Seit Anfang der 1990er Jahre kümmert sich der aus Meckenbeuren stammende Salvatorianer-Pater Berno Rupp um Straßenkinder, Obdachlose und sozial Schwache im Westen Rumäniens. Dieser Tage erhielt er Besuch von einer 30-köpfigen Delegation aus dem Bodenseekreis. Die Teilnehmer zeigten sich von der Arbeit des 79-Jährigen tief beeindruckt und sie unterstützen ihn weiterhin über die vor zwei Jahren gegründete Pater-Berno-Stiftung.
Laura, 15, blickt konzentriert nach vorne, faltet sorgfältig Papierblätter, schneidet runde Formen aus. Erst die Papiere falten, dann miteinander verkleben: Nach ein paar Minuten entsteht das Modell eines blütenweißen Schwans. Laura schaut sich ihr Werk zufrieden an – geschafft! Dennoch mischt sich ein Anflug von Traurigkeit in den zufriedenen Gesichtsausdruck. Laura spricht wenig, gibt sich, wenn Besucher eintreten, eher scheu. Laura hat beide Eltern verloren: Sie ist Vollwaise, so wie alle neun Mädchen und Jungen, die an diesem Tag im Bastelraum zusammengekommen sind. „Manche von uns haben zwar Eltern, wissen aber nicht, wo sie sind.
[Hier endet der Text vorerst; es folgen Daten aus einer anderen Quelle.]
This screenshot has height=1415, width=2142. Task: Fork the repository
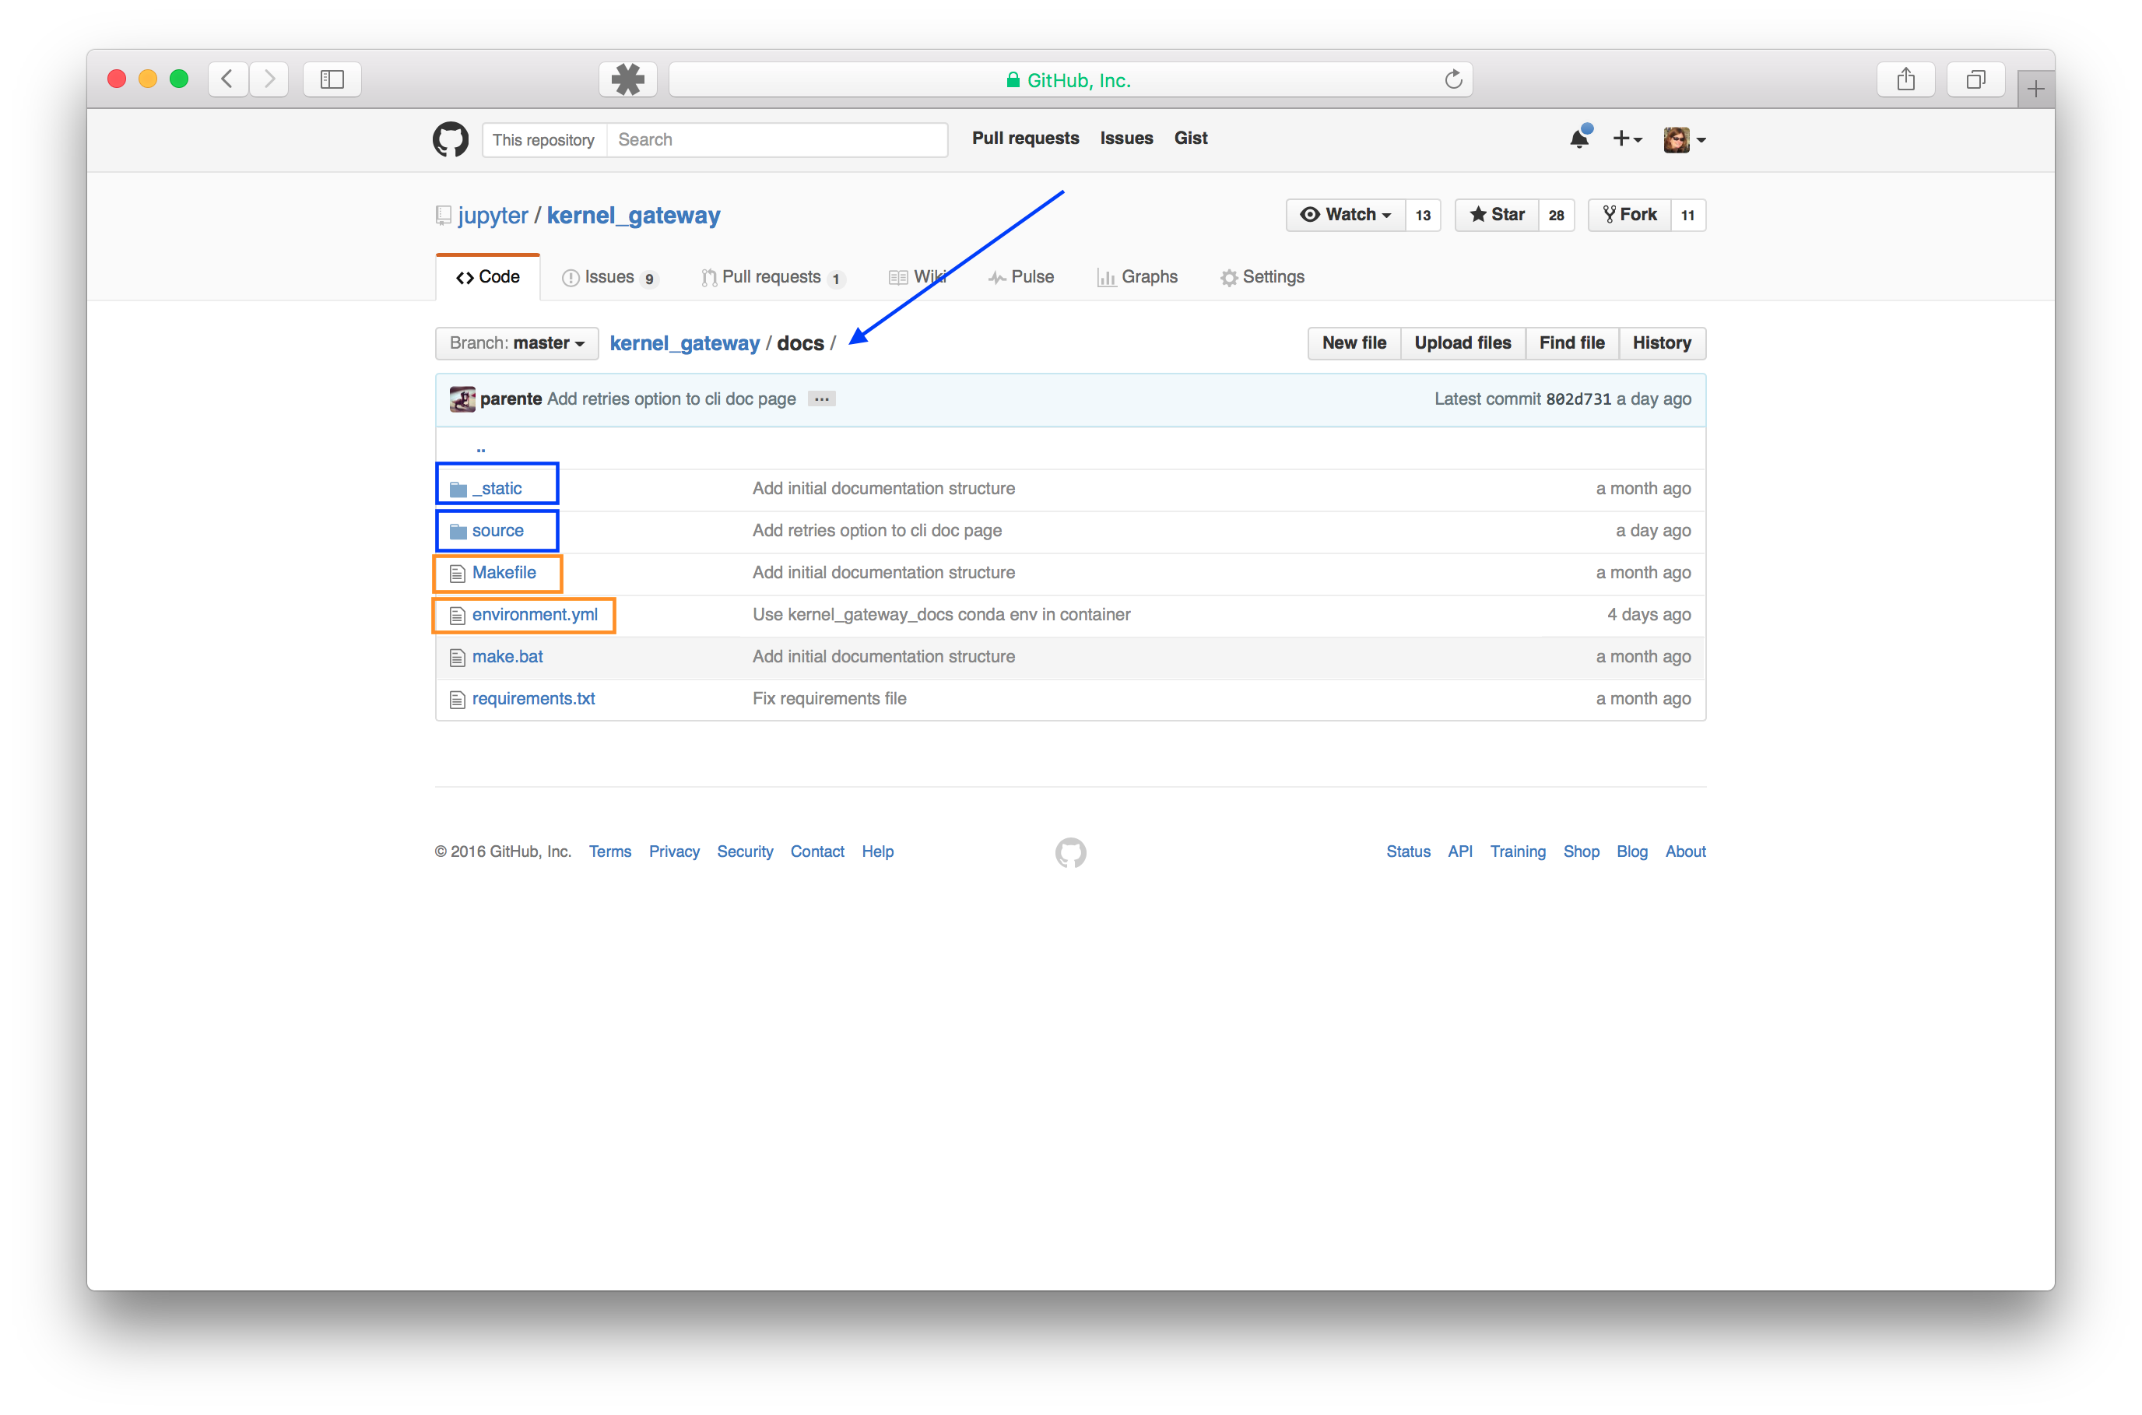pos(1630,215)
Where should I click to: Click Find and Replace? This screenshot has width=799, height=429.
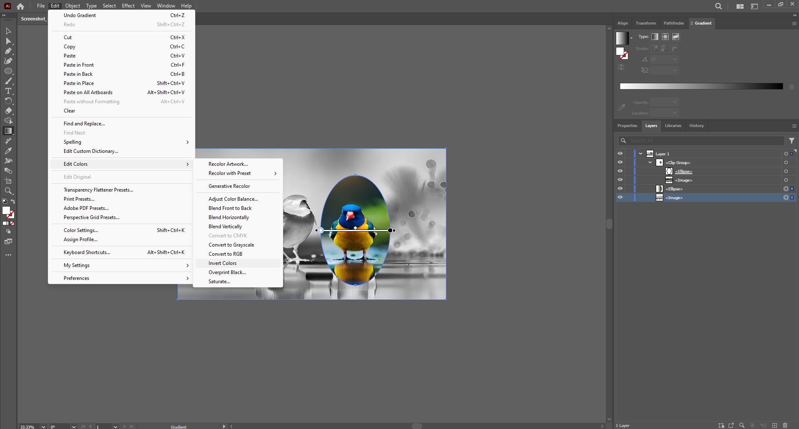[84, 123]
Und manche von uns haben eben keine Eltern mehr. Die sind gestorben.“
Dana, 23, ist eine aufgeweckte junge Frau. Als plötzlich die Tür aufgeht und ein zwei Meter großer Mann mit riesigem grauen Bart eintritt, hellen sich ihre Gesichtszüge auf: „Das ist unser Freund. Unser bester Freund!“ Ohne den Mann, der da eintritt und zufrieden lächelt, gäbe es das Waisenhaus am Rande von Temeswar/Timişoara wahrscheinlich gar nicht: Pater Berno Rupp, aufgewachsen in Bergatreute und in Meckenbeuren (Bodenseekreis), gilt als der „soziale Macher“ schlechthin in der Region. Seit Anfang der 1990er Jahre bringt er, in Zusammenarbeit mit der regionalen Caritas, ein Sozialprojekt nach dem anderen auf den Weg: Erst ein Nachtasyl für Obdachlose, dann das Waisenhaus. Schließlich ein Hospiz für todkranke Menschen und ein Frauenhaus, in dem junge Frauen mit ihren Kindern leben, die von ihren Männern verprügelt, verstoßen, manchmal sogar vergewaltigt wurden.
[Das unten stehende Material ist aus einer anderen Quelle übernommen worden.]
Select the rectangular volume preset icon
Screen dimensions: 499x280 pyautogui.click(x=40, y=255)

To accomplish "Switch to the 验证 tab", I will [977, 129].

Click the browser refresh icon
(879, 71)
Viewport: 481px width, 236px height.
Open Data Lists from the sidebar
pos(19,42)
Landsleute beim Neubeheimateten
Dieser Tage erhielt der umtriebige Pater Besuch aus seiner Heimat. Gleich 30 Frauen und Männer aus Meckenbeuren besuchen ihn in seiner Wahlheimat Temeswar, staunen über die zupackende Art des 79-Jährigen, der gerne noch selbst die Suppe zur täglichen Armenspeisung bringt, Teller abwäscht und mit den Kindern im Waisenhaus eine Runde Tischfußball spielt. Der Mann ist ein Phänomen, eine Ausnahmeerscheinung, wie gemacht für ein postkommunistisches Land wie Rumänien, in dem die Reichen gerne mit schnellen Autos über die Straßen brettern und mit schicken Kleidern in eleganten Lokalen flanieren. Die Kehrseite: Der Staat tut nur wenig für die sozial Schwachen, für die Ausgestoßenen der Gesellschaft.
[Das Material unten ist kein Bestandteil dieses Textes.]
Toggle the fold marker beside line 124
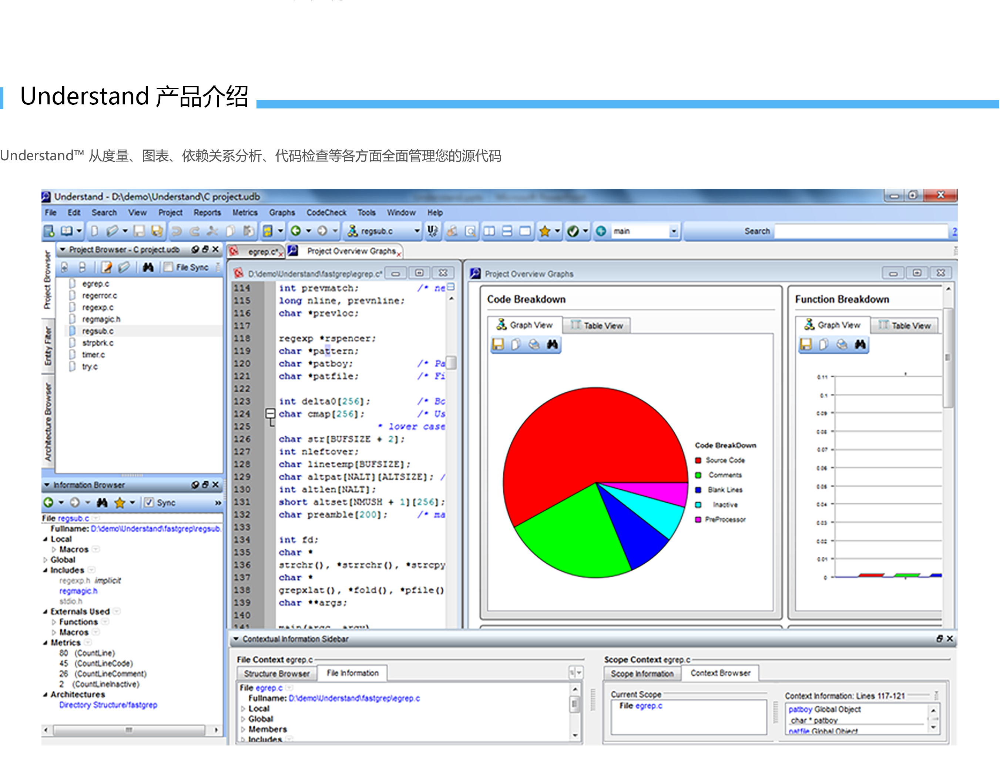Screen dimensions: 1000x771 (270, 413)
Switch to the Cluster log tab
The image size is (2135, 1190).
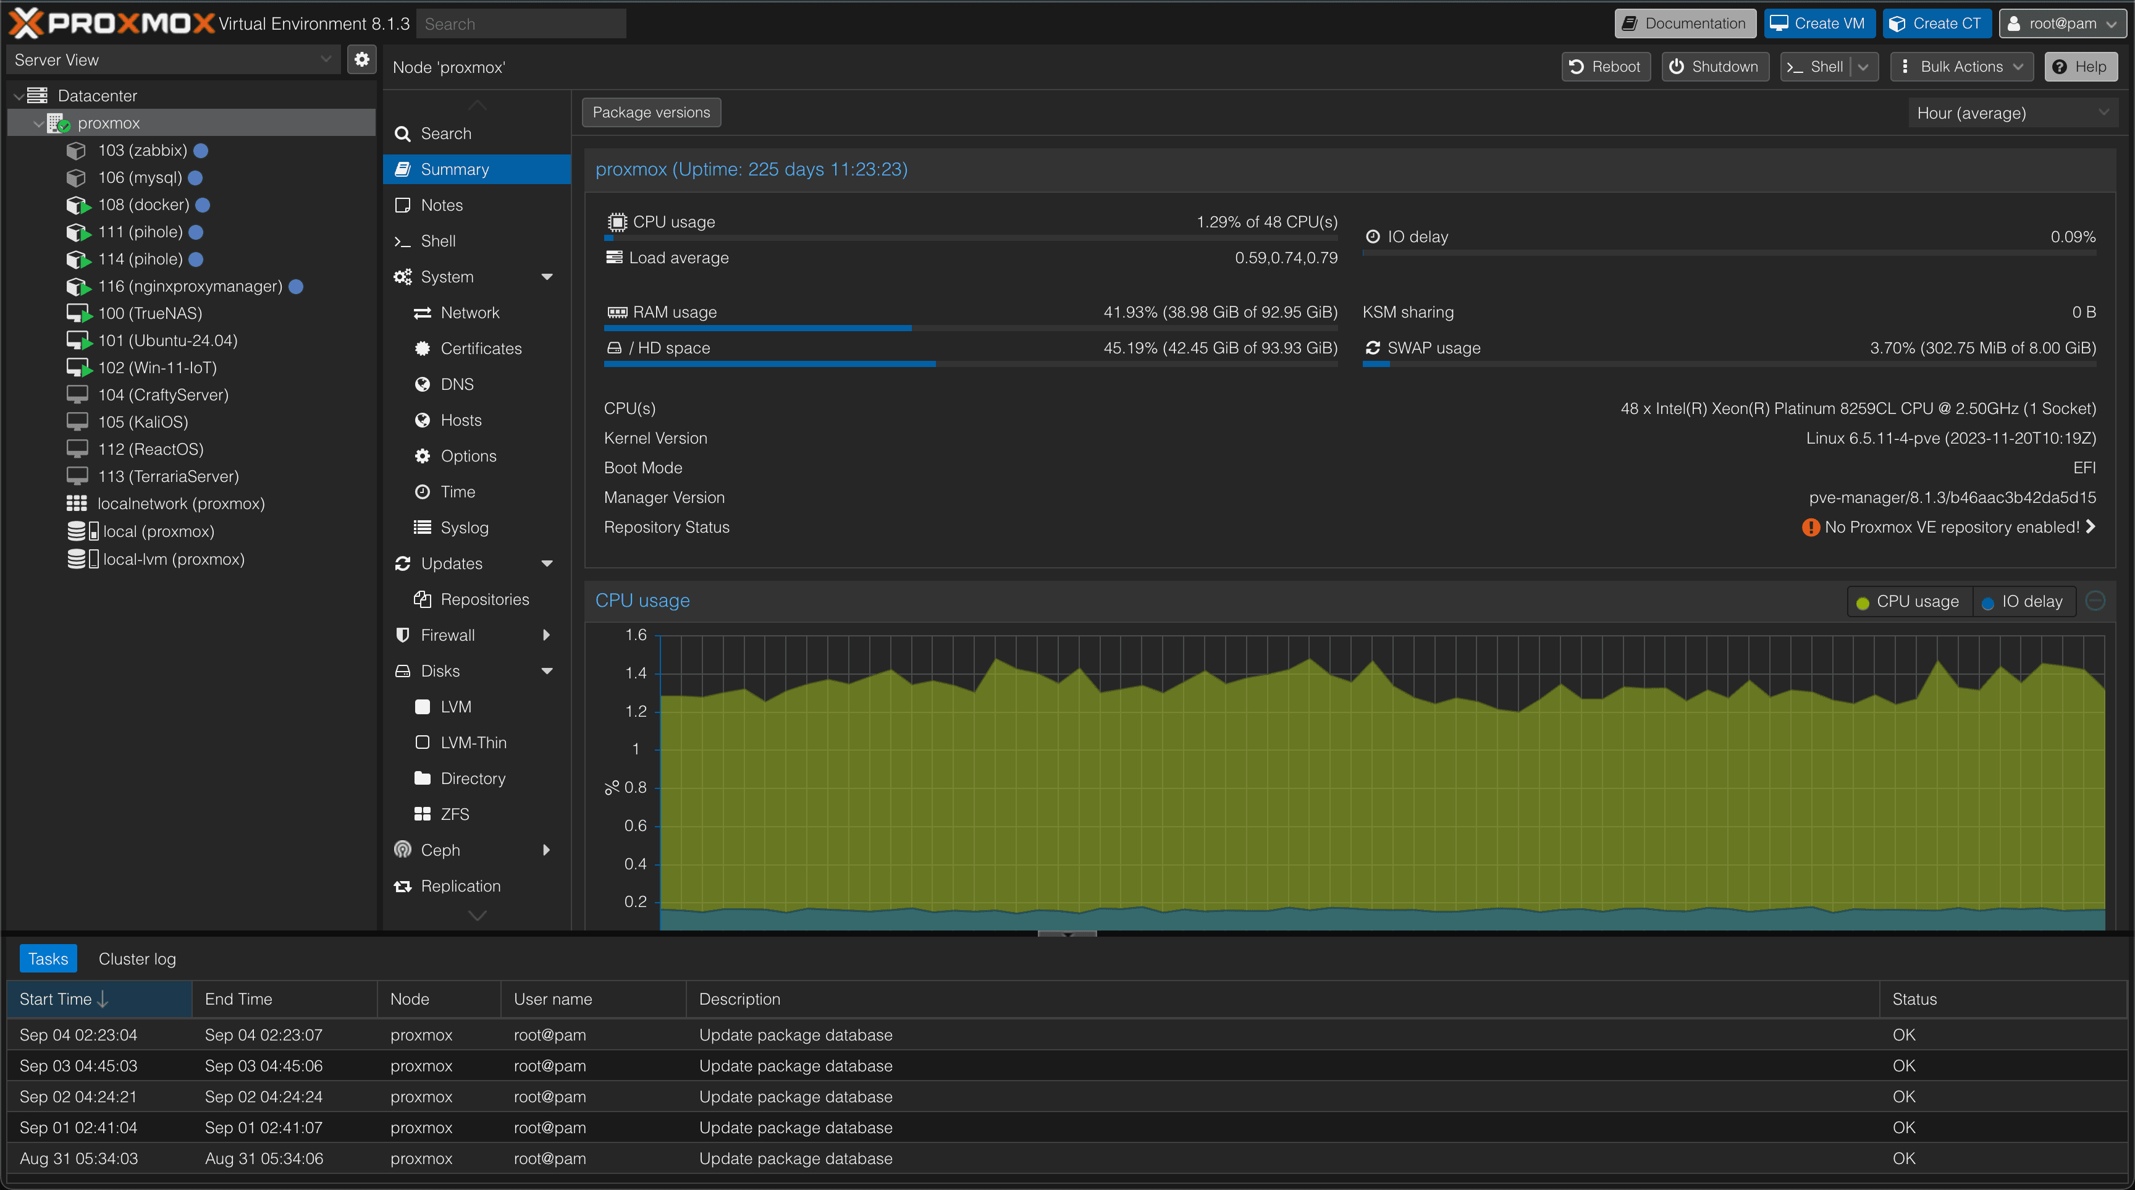pyautogui.click(x=137, y=958)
Daran, erzählt Pater Berno, habe sich bis heute kaum etwas geändert: „Ab und an reden die Parteien mal davon. Aber niemand macht etwas.“ Das war vor 24 Jahren nicht anders: Anfang der 1990er Jahre kommt Pater Berno eher durch Zufall nach Rumänien, mit Zug und Fahrrad. Der Salvatorianer-Orden, dem der bekennende Oberschwabe angehört, sucht jemanden, der das einst von den kommunistischen Machthabern konfiszierte Salvatorianer-Kloster in Temeswar wieder betreuen und führen soll. „Und für die orthodoxe Liturgie habe ich mich immer schon interessiert“, so Pater Berno. Also packt er seine Siebensachen und fährt ins Banat.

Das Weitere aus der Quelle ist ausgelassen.